Sejauh ini, menurut ahli bedah refraktif, dr Brian Boxer Wachler, dalam situs www.allaboutvision.com, komplikasi dalam prosedur lasik konvensional biasanya terkait pembuatan flap yang salah. Pembukaan lapisan permukaan kornea mata kemungkinan terlalu tipis.
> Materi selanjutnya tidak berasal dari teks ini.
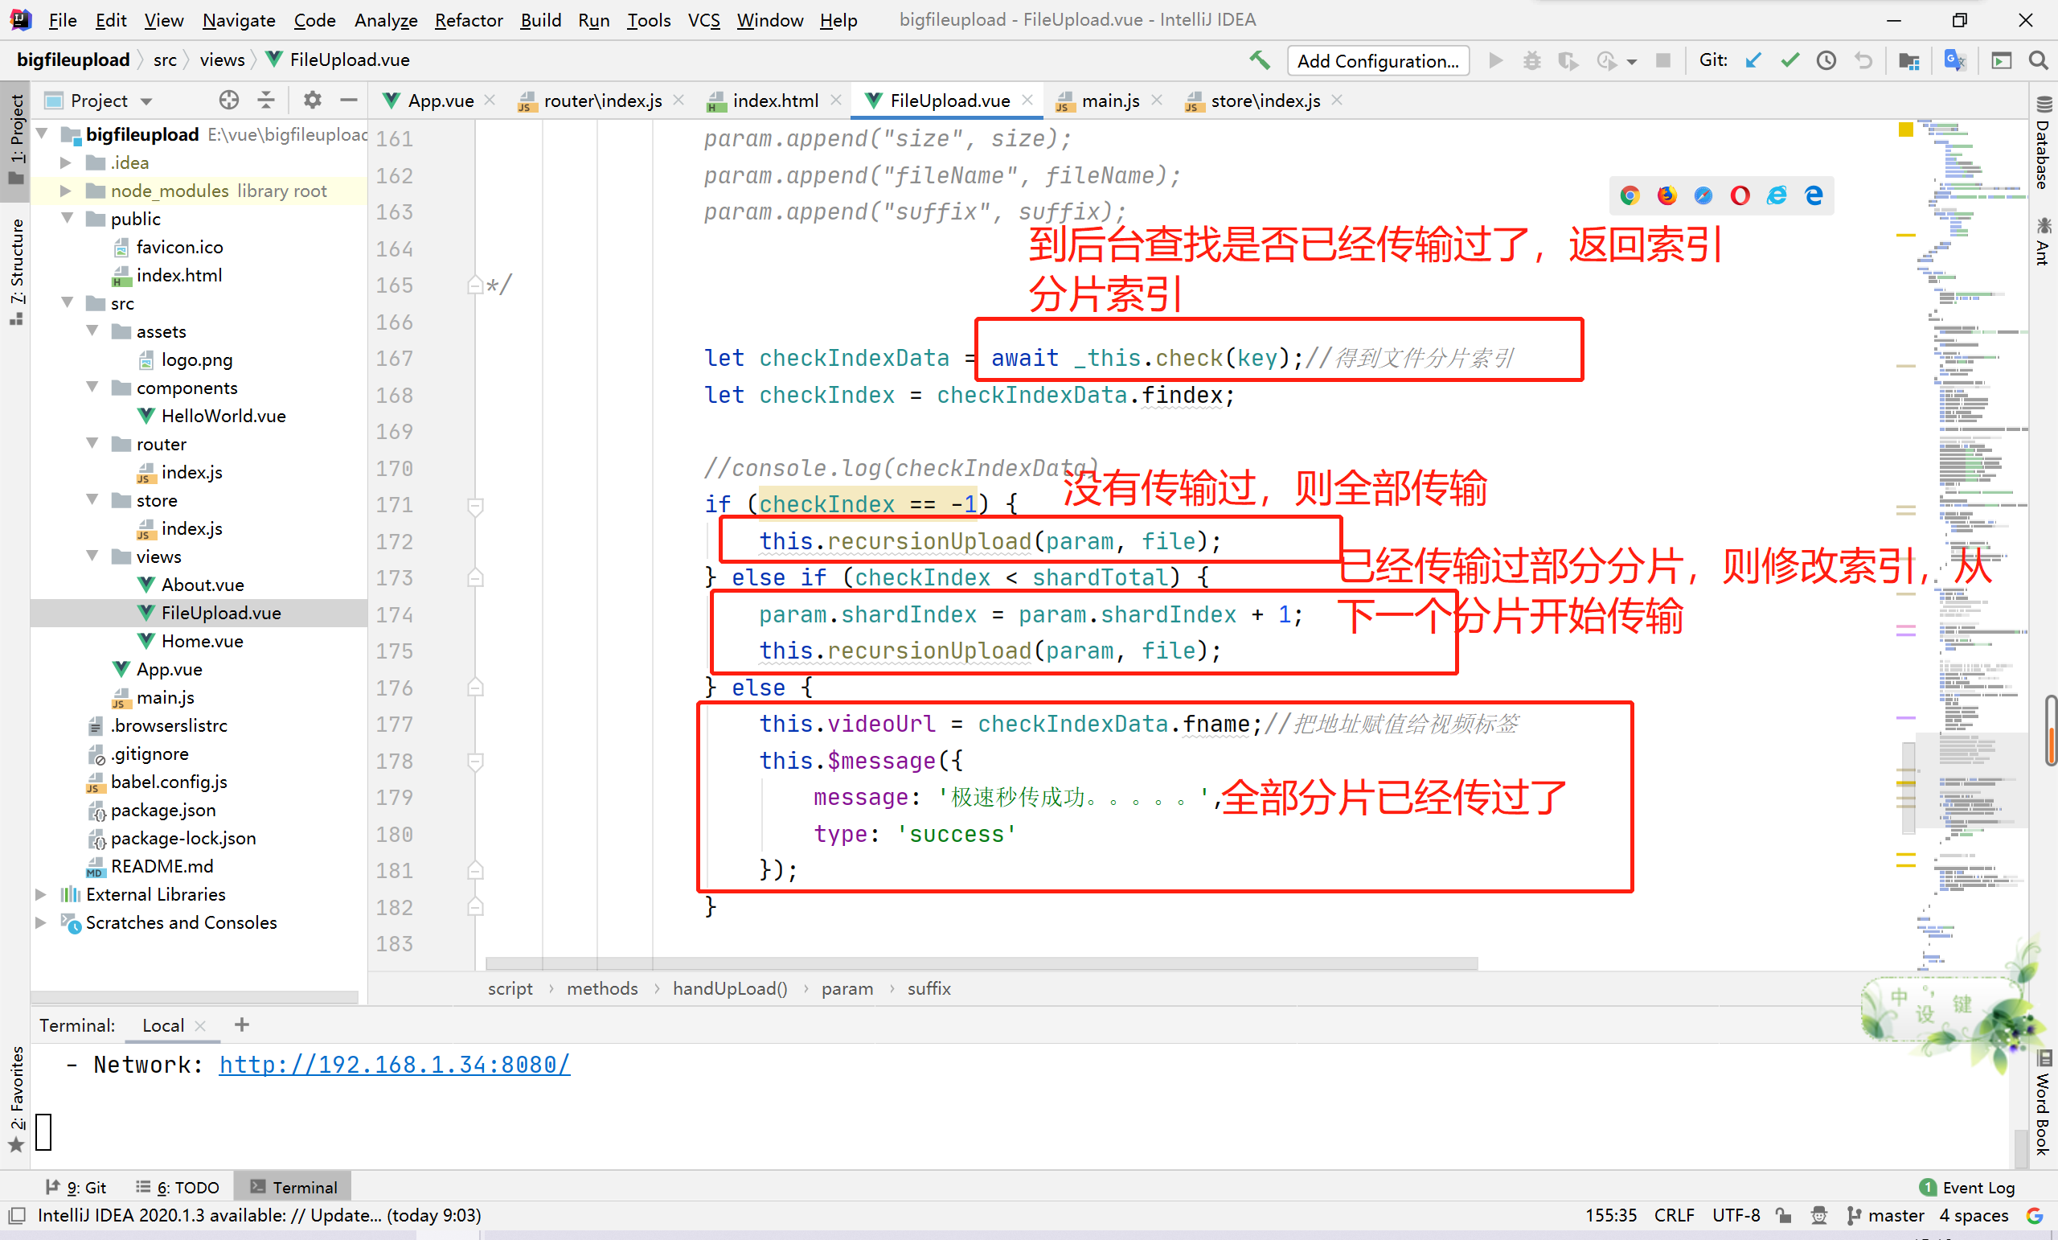Click the editor horizontal scrollbar
2058x1240 pixels.
(x=981, y=963)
Sejumlah studi yang dipublikasikan American Journal of Ophthalmology menyebutkan, komplikasi pembuatan flap berkisar 3-5,7 persen dari total jumlah pasien lasik. Komplikasi terkait pada pembuatan flap antara lain bentuk flap tidak normal, infeksi mata—akibat ahli bedah kurang berpengalaman.

Intralase lasik

Ahli mata dari FreeVis LasikCenter Fakultas Kedokteran Mannheim Universitas Heidelberg, Jerman, Michael Knorz, menyatakan, lasik telah diakui Badan Pengawas Obat dan Makanan (FDA) Amerika Serikat lebih dari sepuluh tahun silam. Namun, baru September 2007 Badan Nasional Ruang Angkasa dan Aeronautika AS (NASA) menyetujui penggunaan prosedur intralase (laser) lasik atau dikenal dengan istilah iLasik.

Terapi intralase lasik merupakan teknologi baru yang kini dikembangkan di sejumlah negara di dunia, termasuk Indonesia. Dalam iLasik, pembuatan flap tidak memakai pisau elektrik, namun dengan femtosecond laser 60 kilohertz. Jadi, mata pasien tak tersentuh pisau bedah.

Prosedur iLasik menggunakan peranti lunak komputer untuk memandu laser intralase dalam membuka lapisan permukaan kornea mata. Dengan laser khusus, flap kornea dibuat dengan presisi dan tingkat keakuratan sangat tinggi, tajam penglihatan lebih baik daripada saat pasien memakai kacamata. Terapi ini juga lebih aman, dengan lasik tanpa pisau berarti menghilangkan sumber utama penyebab komplikasi pembuatan flap.

Keunggulan lain operasi lasik tanpa pisau bedah adalah mengurangi gejala mata kering, flap lebih tipis, kemungkinan under atau over correction lebih jarang terjadi. Menurut ahli bedah refraktif iLasik Vance Thompson dalam situs www.allaboutvision.com, iLasik memberi peluang bagi seseorang yang tak dapat menjalani lasik konvensional, di antaranya karena lapisan kornea terlalu tipis, untuk melihat dunia tanpa alat bantu.